Sylwia Bomba to influencerka, która zyskała rozpoznawalność i sympatię dzięki Googlebox przed telewizorem. Prywatnie jest mamą 7-letniej Tosi.
Sylwia Bomba: najważniejsza jest dla niej córka
Sylwia Bomba goszcząc w redakcji M jak Mama szczerze opowiedziała o wielu kwestiach związanych z macierzyństwem. Nie kryła, że przez dwa lata była samotną mamą. I że robiła wszystko, by Tosia nie odczuwała braku taty.
Już jakiś czas temu pisaliśmy o tym, że gdyby między córeczką a Grzegorzem Collinsem nie pojawiła się wzajemna sympatia - Sylwia Bomba nie zaangażowałaby się w ten związek. Okazało się, że cała trójka tworzy mocno zgrany team. Świetnie się bawią kręcąc razem rolki, które Sylwia Bomba publikuje na Instagramie. W rozmowie z M jak Mama Sylwia Bomba wyjaśniła, że Tosi sprawia to autentyczną frajdę.
Sylwia Bomba o wierze, Kościele i pierwszej komunii córki
Podczas rozmowy na temat macierzyństwa i wychowywania, pojawiła się również kwestia wiary i Kościoła. W tej sprawie Sylwia Bomba ma dość ugruntowane poglądy.
Żeby wierzyć w Boga wcale nie trzeba być katolikiem czy prawosławnym.

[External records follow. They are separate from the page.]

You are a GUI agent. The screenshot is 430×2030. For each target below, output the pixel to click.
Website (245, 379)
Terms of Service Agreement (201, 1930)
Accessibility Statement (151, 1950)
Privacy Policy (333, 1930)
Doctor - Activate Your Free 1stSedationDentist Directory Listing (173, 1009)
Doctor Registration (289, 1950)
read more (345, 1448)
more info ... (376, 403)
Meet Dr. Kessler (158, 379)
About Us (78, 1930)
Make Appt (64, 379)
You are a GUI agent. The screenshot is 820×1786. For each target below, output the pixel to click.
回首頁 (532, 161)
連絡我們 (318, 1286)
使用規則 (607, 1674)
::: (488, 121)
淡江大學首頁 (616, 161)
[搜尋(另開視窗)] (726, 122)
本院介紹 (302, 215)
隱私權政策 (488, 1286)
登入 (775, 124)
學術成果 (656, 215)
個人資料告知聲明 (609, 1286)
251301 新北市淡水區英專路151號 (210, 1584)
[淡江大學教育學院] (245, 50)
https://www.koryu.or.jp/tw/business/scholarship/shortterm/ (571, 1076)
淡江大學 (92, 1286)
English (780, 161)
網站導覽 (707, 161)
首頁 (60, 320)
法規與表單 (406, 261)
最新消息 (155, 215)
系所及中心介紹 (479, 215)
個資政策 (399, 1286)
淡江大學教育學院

Ja nie potrzebuję swojej wiary wkładać w jakieś takie ramy. Uważam, że najważniejsza jest modlitwa do Boga. To jest modlitwa w sercu. W głowie. Szczera, bez świadków. I to jest moim zdaniem najistotniejsze
- wyznała Sylwia Bomba w rozmowie z Natalią Kosznik.
Z kolei na pytanie o to, czy planuje posłać córkę do pierwszej komunii odpowiedziała:
Właśnie ciągle są na ten temat dywagacje. Tosia jest ochrzczona, chodzi na religię. No i moja mama bardzo mnie namawia, żeby Tosię posłać do komunii. I jeszcze nad tym myślę. Zastanawiam się. Z jednej strony żyjemy w państwie katolickim, więc na pewno ta komunia ułatwi jej pewne rzeczy później. A z drugiej strony... nie wiem
- przyznała Sylwia Bomba dodając, że w gronie najbliższych będzie jeszcze rozważać tę kwestię. Nie kryje przy tym, że zdanie jej mamy jest dla niej bardzo ważne, dlatego z pewnością będzie brała je pod uwagę.